## Data section
[Start of section]

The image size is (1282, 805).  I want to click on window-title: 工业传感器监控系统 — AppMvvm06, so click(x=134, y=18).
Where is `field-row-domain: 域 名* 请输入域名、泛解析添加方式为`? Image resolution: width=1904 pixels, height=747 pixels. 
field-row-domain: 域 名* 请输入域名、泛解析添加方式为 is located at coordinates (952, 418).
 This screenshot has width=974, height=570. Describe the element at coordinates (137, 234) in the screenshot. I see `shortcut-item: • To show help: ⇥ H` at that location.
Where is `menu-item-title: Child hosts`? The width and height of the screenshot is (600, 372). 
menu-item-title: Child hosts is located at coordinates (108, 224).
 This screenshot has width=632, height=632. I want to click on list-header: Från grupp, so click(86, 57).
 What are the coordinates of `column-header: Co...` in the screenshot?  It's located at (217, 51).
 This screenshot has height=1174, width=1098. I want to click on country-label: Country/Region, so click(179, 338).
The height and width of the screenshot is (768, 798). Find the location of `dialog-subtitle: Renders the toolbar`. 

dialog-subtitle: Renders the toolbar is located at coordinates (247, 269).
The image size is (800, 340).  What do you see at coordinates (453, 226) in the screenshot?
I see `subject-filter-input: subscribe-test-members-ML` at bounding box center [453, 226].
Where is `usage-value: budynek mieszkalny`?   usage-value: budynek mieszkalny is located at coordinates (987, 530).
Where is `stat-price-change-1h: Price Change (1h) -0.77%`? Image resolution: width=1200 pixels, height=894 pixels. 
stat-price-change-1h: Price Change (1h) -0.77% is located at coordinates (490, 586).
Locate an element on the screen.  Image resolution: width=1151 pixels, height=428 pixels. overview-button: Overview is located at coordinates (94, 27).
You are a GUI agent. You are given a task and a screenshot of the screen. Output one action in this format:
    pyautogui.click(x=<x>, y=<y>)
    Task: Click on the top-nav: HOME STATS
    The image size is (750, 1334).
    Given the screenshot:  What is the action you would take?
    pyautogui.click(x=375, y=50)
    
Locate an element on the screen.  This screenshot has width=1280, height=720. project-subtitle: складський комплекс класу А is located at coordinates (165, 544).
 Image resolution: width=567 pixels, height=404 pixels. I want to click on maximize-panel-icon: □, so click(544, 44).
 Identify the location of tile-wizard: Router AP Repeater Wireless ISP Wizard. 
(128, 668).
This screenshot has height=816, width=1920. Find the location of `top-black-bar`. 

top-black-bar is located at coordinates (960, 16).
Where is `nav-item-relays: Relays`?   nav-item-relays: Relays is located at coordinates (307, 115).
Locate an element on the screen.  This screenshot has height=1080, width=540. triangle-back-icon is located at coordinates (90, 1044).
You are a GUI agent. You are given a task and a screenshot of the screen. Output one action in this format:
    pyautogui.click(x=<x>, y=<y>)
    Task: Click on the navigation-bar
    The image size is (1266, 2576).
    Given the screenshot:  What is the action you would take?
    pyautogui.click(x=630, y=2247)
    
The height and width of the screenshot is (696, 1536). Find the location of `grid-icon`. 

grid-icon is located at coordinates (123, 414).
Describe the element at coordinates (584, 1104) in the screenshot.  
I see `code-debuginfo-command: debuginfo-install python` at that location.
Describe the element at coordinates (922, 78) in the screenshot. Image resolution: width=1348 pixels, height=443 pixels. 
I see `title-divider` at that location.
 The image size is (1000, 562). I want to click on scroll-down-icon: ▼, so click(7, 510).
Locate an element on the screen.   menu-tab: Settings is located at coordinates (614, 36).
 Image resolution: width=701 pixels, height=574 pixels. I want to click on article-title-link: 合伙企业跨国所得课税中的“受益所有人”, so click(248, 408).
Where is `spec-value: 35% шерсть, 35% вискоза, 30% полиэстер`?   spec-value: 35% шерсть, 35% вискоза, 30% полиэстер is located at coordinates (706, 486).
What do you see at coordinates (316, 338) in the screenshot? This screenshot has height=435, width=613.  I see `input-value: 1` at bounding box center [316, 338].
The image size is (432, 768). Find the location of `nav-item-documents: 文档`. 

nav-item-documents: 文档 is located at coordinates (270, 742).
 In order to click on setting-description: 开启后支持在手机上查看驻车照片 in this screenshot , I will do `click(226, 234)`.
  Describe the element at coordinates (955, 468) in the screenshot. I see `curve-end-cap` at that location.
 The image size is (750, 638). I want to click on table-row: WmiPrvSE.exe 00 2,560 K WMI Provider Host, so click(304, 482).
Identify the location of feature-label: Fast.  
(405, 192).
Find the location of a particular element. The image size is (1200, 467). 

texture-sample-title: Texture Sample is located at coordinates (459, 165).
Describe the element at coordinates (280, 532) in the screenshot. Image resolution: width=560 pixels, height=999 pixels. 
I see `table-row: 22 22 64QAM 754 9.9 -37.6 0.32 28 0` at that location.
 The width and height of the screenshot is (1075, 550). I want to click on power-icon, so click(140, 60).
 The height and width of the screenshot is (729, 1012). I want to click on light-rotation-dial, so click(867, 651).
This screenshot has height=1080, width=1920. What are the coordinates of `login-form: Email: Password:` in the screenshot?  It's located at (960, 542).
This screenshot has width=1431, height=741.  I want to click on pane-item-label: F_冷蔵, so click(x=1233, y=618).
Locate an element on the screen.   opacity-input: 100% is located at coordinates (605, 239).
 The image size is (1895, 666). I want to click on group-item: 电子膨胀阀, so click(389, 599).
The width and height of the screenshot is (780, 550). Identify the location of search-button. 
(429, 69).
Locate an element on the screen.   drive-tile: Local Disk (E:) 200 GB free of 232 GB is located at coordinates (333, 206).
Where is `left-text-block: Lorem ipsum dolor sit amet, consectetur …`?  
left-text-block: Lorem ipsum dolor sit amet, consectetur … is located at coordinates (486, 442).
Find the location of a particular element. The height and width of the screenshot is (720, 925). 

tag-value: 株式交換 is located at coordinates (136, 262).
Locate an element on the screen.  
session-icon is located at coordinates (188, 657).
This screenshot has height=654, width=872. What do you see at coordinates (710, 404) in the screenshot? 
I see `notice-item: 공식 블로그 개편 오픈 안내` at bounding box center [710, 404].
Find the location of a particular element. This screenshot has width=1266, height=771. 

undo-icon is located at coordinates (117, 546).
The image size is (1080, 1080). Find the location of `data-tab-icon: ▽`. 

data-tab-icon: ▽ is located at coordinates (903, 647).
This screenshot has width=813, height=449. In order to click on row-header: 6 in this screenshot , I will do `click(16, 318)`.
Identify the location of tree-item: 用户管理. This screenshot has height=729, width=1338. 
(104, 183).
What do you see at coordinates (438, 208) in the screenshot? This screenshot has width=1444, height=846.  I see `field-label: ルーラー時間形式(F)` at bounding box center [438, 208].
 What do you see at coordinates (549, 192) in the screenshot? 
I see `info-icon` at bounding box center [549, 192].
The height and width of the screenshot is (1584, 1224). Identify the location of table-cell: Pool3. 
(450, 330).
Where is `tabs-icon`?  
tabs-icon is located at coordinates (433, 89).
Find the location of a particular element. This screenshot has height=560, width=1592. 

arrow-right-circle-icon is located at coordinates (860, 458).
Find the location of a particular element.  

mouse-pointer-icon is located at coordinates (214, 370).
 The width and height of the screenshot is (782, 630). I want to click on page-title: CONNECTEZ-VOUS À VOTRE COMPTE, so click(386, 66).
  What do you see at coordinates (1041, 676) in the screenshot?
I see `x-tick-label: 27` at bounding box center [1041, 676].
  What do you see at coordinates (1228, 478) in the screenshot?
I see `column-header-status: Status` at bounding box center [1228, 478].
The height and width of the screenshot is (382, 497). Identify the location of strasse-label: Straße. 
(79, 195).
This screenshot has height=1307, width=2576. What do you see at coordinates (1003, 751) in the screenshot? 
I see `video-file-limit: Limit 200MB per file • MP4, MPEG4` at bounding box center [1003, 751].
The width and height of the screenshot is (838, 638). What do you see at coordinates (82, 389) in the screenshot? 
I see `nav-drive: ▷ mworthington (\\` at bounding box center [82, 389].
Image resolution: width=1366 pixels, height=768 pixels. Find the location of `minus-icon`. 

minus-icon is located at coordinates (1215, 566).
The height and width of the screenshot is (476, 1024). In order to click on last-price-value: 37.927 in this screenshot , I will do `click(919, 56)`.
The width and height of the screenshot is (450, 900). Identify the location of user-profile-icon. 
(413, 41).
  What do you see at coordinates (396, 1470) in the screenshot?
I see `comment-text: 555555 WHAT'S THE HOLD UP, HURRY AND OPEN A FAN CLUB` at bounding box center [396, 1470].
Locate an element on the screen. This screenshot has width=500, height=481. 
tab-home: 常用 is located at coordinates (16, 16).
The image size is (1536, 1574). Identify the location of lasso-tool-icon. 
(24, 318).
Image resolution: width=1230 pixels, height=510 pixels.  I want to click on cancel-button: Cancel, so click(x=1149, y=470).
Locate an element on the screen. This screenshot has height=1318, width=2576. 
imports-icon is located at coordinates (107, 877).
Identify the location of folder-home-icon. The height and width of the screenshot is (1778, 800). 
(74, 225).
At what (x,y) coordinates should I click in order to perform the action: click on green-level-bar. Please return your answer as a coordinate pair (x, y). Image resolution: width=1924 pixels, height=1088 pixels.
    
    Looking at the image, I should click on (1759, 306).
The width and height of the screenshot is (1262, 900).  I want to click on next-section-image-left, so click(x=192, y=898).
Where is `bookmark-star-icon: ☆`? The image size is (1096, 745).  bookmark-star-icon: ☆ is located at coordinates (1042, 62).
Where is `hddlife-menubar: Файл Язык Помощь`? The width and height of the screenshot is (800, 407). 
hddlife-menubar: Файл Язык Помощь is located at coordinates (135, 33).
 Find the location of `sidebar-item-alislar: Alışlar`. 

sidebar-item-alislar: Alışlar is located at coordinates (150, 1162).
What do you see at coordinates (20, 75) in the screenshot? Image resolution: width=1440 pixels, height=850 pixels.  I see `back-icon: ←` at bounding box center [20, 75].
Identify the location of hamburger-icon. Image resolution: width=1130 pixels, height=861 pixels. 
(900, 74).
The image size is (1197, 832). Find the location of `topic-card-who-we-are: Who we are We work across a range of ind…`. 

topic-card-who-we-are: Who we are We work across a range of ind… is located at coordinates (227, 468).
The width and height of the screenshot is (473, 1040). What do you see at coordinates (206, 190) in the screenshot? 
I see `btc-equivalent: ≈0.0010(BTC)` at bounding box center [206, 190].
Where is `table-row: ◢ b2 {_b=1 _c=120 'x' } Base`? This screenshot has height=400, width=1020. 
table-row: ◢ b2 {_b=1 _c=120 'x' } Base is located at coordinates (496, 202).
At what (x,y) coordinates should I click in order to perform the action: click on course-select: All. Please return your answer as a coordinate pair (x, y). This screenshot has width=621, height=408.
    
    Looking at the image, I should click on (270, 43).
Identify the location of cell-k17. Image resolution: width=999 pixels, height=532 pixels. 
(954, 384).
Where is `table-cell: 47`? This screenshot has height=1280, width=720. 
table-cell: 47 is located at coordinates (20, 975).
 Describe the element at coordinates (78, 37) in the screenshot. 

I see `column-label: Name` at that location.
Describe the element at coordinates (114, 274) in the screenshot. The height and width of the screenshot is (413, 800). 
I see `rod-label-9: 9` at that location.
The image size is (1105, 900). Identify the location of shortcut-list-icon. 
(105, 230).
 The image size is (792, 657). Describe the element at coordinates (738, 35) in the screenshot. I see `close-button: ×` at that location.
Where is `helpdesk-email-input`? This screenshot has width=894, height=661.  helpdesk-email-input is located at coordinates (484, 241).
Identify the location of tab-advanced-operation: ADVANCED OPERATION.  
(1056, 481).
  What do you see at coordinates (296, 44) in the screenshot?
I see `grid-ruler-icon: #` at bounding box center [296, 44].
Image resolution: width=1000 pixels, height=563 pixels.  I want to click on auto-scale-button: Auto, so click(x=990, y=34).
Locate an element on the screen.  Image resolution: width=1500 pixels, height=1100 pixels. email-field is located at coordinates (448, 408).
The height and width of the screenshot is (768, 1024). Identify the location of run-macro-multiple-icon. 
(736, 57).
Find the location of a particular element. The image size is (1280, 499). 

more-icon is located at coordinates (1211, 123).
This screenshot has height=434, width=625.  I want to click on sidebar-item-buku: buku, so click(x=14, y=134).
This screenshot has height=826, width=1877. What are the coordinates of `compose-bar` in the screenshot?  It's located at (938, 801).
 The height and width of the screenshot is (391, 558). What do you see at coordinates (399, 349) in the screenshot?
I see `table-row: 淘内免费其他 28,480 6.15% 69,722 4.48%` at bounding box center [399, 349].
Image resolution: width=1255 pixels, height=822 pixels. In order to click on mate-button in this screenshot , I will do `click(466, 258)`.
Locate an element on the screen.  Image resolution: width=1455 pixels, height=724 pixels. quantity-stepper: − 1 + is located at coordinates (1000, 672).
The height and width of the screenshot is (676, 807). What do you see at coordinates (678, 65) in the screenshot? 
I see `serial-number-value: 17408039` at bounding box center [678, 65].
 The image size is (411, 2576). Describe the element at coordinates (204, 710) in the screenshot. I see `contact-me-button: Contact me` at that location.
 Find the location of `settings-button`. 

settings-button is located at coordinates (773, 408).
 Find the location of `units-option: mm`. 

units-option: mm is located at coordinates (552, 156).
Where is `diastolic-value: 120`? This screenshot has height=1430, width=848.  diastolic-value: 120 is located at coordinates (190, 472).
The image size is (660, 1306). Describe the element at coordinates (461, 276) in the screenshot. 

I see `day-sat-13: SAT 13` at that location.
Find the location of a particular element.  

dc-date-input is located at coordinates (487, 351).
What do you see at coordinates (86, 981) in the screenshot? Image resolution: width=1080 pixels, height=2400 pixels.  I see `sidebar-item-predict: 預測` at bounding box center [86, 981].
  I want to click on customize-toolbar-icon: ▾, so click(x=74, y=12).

[End of section]

## What is being asked
Print the items between the line that contains "pixels, height=894 pixels." and the line that contains "pyautogui.click(x=375, y=50)", inclusive, reproducing them line for line without changes.

## Result
Where is `stat-price-change-1h: Price Change (1h) -0.77%`? Image resolution: width=1200 pixels, height=894 pixels. 
stat-price-change-1h: Price Change (1h) -0.77% is located at coordinates (490, 586).
Locate an element on the screen.  Image resolution: width=1151 pixels, height=428 pixels. overview-button: Overview is located at coordinates (94, 27).
You are a GUI agent. You are given a task and a screenshot of the screen. Output one action in this format:
    pyautogui.click(x=<x>, y=<y>)
    Task: Click on the top-nav: HOME STATS
    The image size is (750, 1334).
    Given the screenshot:  What is the action you would take?
    pyautogui.click(x=375, y=50)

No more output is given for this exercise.